ソリストの矜持

 「ラ・フォル・ジュルネ 金沢/熱狂の日・音楽祭」がまた近づいてきた。
 イベントの趣旨は省略するが、5回目の今年はメインテーマが「サクル・リュス(ロシアの祭典)」である。
 一般庶民にとって何かと敷居が高く感じるクラシック音楽を、気軽に楽しむことができるこの企画はとてもいいと思う。
 金沢ではOEK(オーケストラ・アンサンブル・金沢)が中心となるが、もちろん内外のプロ演奏家や地元のアマチュア楽団・演奏家もたくさん参加する。無料のコンサートがあちこちで催されるところも、粋なはからいである。
 文化にかかわる事業や予算がどんどん削られ後退し、文化的なものに接する機会や余裕を奪われていく今の僕たちは、せめてこういうイベントを盛り上げ大切にしたいものである。
 まあ、なにもここで「ラ・フォル・ジュルネ 金沢」のPRをしなくてもいいのだが、じつは昨夜、OEKメンバーのヴァイオリニスト、原田智子さんのソロリサイタルに行ってきたのである。
 演目は、かねてより彼女が取り組んでいるJ.S.バッハ無伴奏ヴァイオリンのためのソナタとパルティータ。ビッグイベントをひかえたこの時期、過密スケジュールのなか、よくぞここまでハイレベルに昇華した演奏を聴かせてくれるものだ、と感嘆した。
 あまりの心地よさに、いつのまにか夢のソナタ……彼方か。客席には、そんな方もおられたような気がしたが、ソロリサイタルをかさねてきた彼女にはずいぶんと固定ファンがついている様子である。

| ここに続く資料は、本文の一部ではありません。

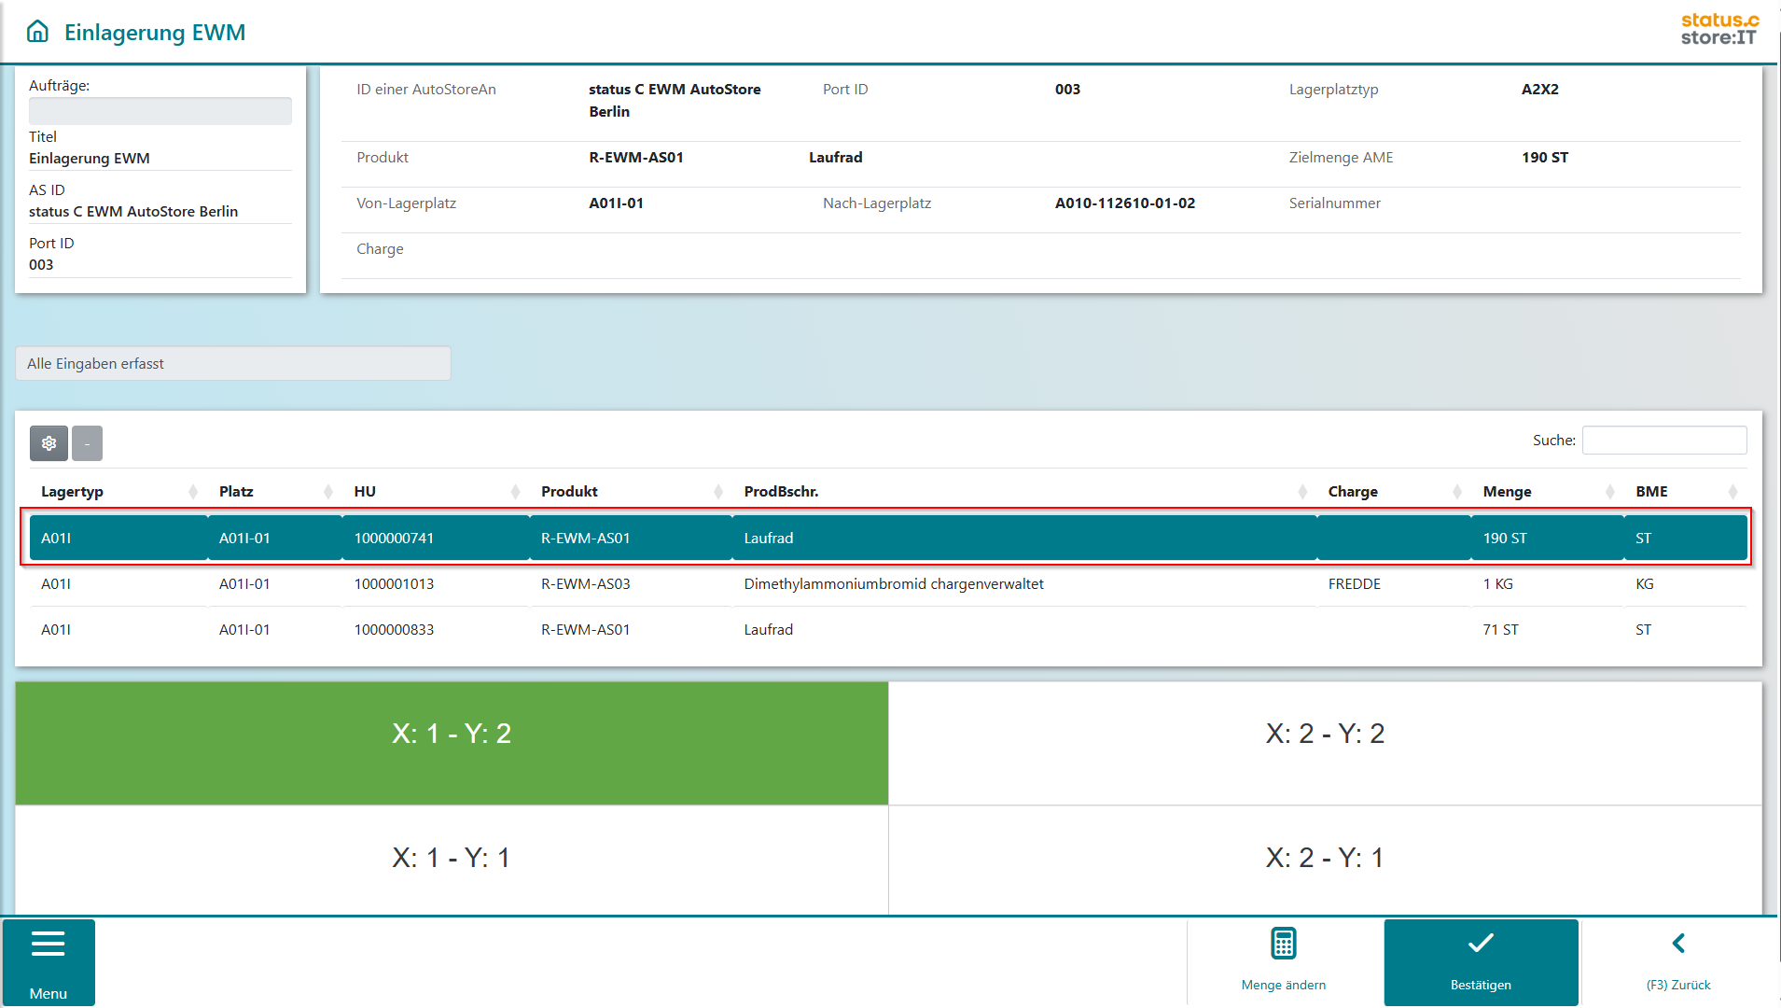Screen dimensions: 1781x1008
Task: Sort table by Menge column
Action: [x=1507, y=492]
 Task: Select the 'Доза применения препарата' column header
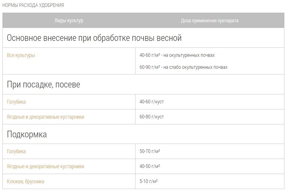pos(209,20)
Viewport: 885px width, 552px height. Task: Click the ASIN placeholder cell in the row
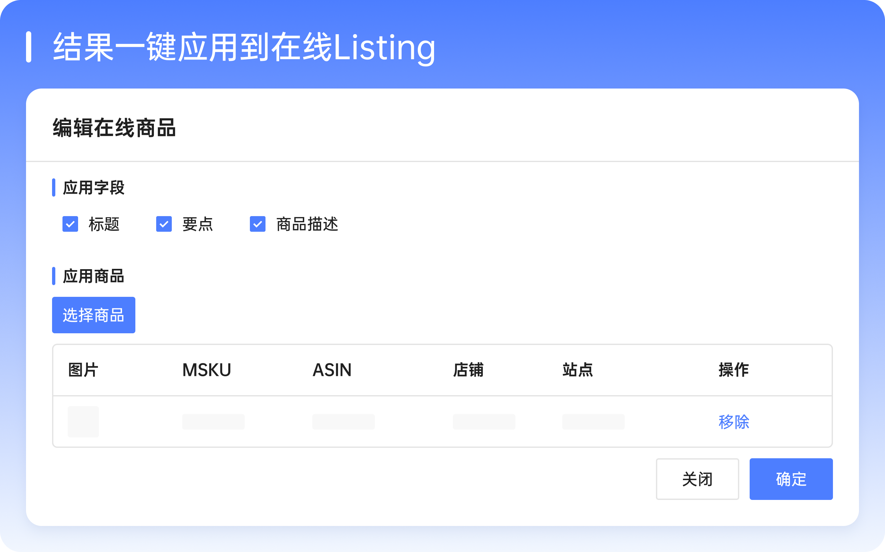[343, 422]
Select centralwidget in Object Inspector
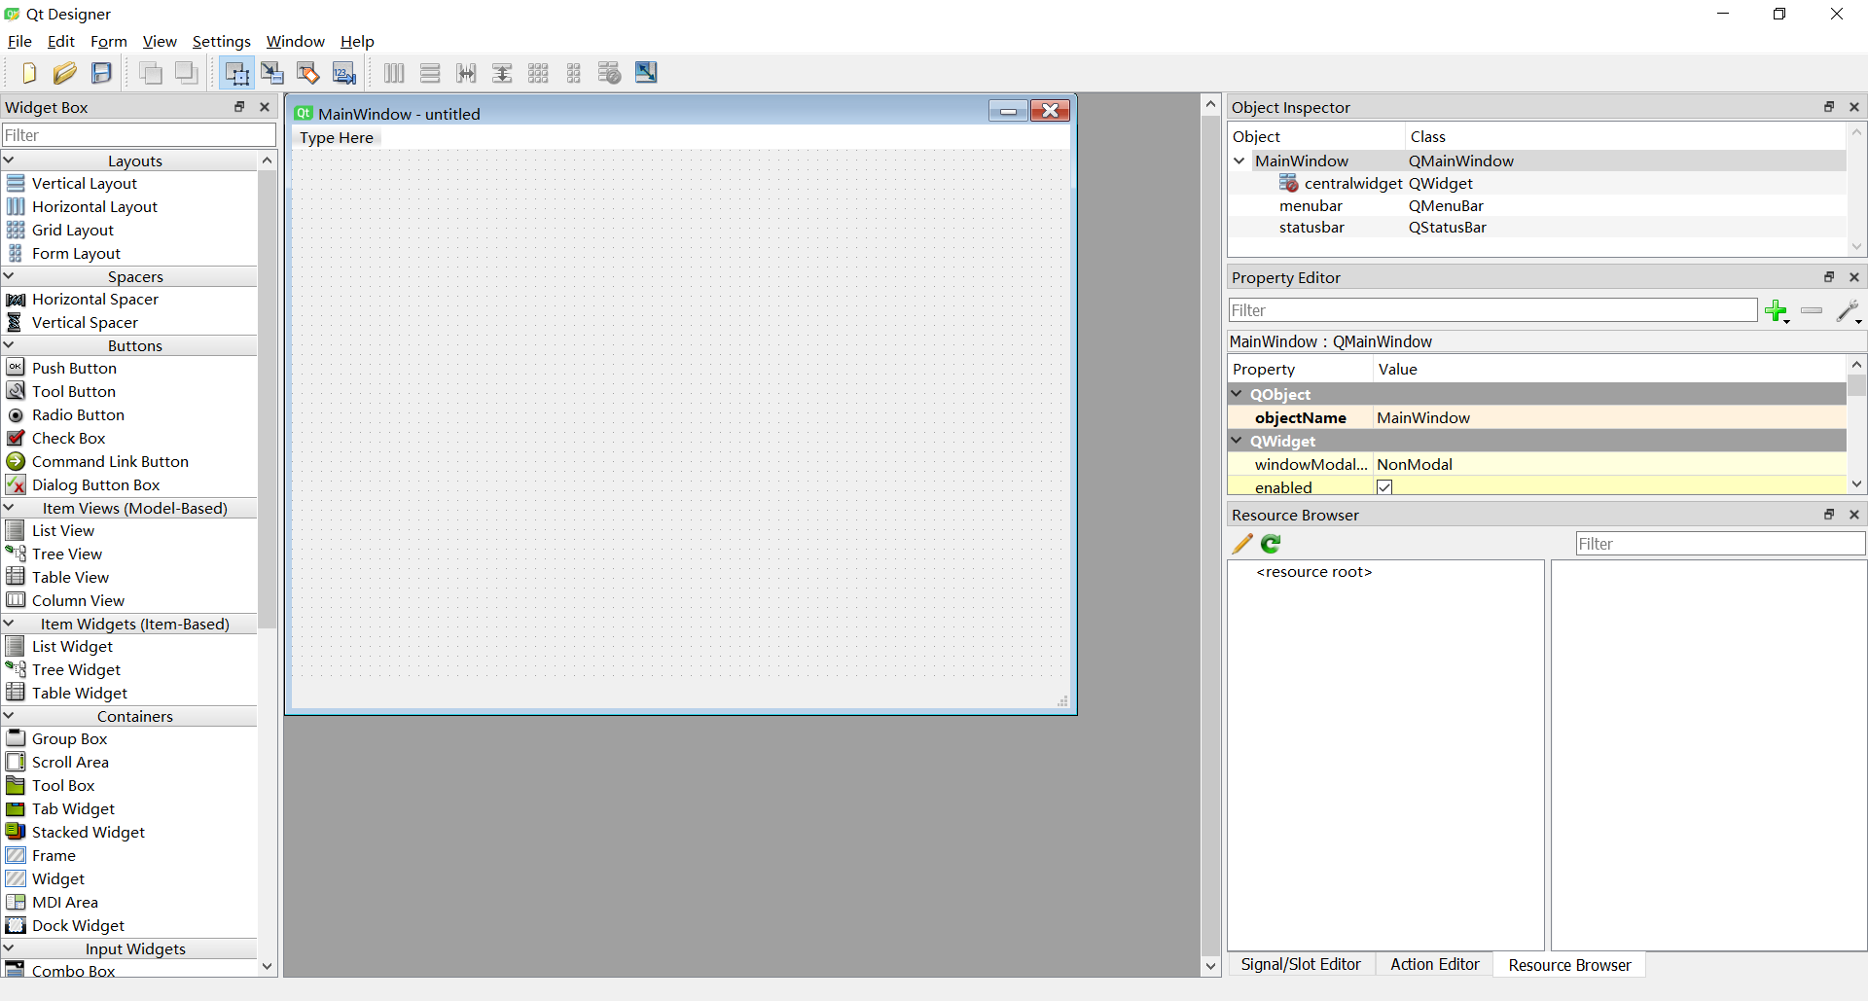This screenshot has width=1868, height=1001. pos(1352,184)
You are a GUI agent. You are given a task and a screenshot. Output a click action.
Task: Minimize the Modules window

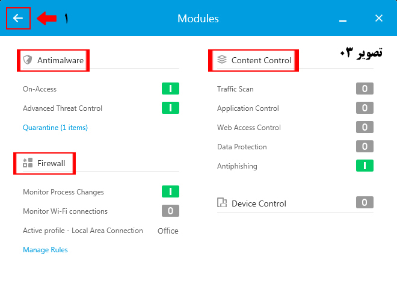[x=343, y=19]
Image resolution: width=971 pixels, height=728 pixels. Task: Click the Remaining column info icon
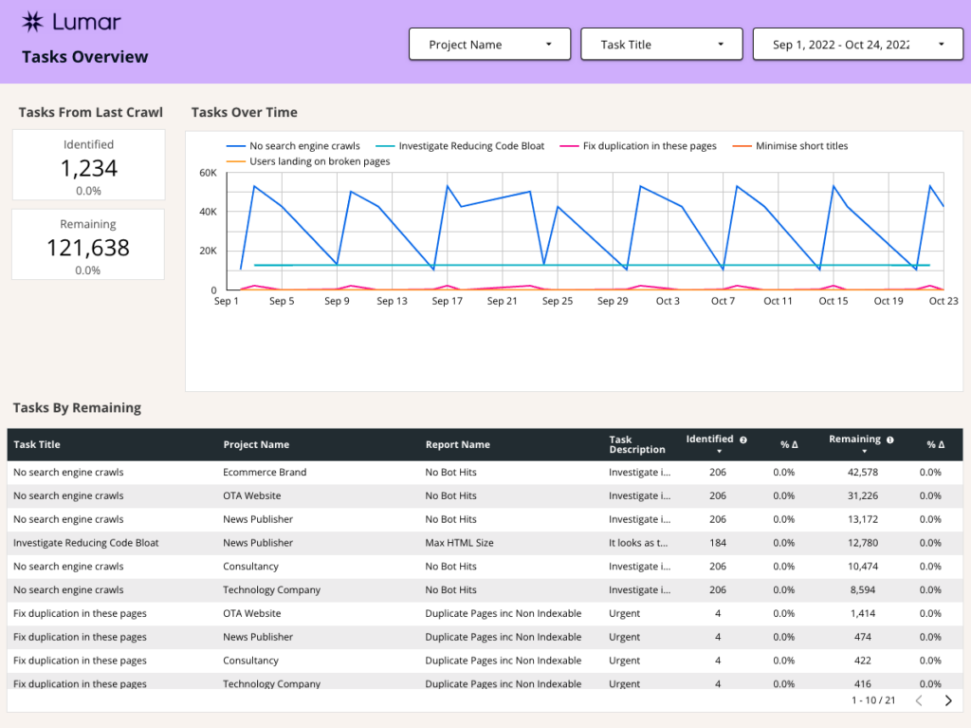[889, 439]
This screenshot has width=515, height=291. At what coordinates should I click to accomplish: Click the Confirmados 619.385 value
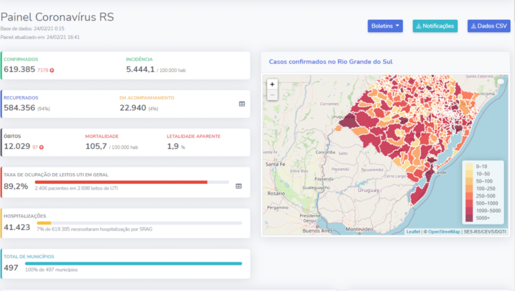[x=19, y=69]
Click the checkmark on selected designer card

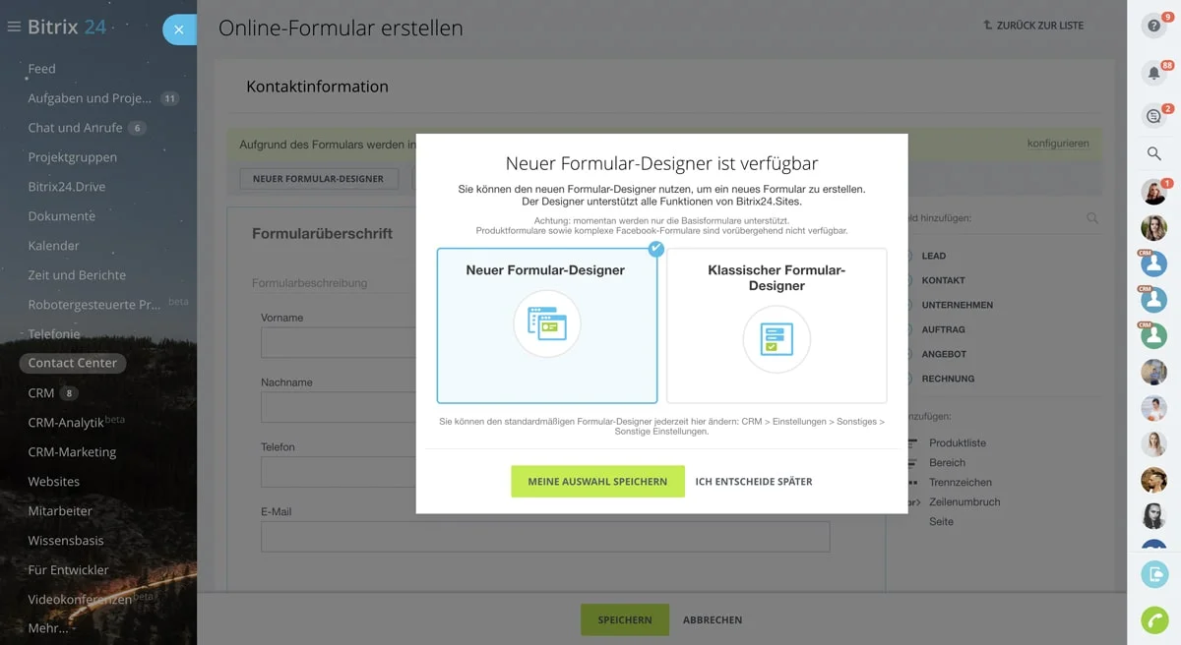point(656,249)
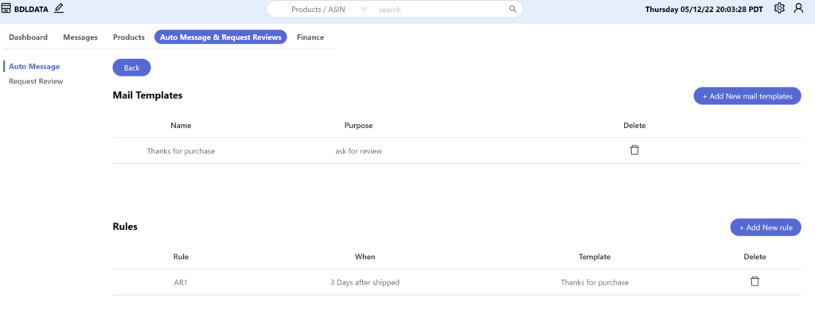Go to the Products tab
This screenshot has height=314, width=815.
click(128, 37)
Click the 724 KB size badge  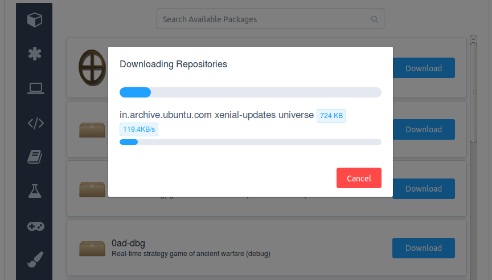pyautogui.click(x=331, y=116)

 僕たちは小さいころから、いわゆる “学校クラシック” を聴いて成長してきたわけだが、クラシックといえばたいがい有名でポピュラーな楽曲どまりである。
 しかし、プロ演奏家の挑戦的で意欲的なこころみは、クラシックの深淵を垣間見せてくれる。ときどきは、そんな深淵に落ち込んでしまって船をこぐこともあるが、それもどこかうまい酒で気持ちよく酔ったような感覚である。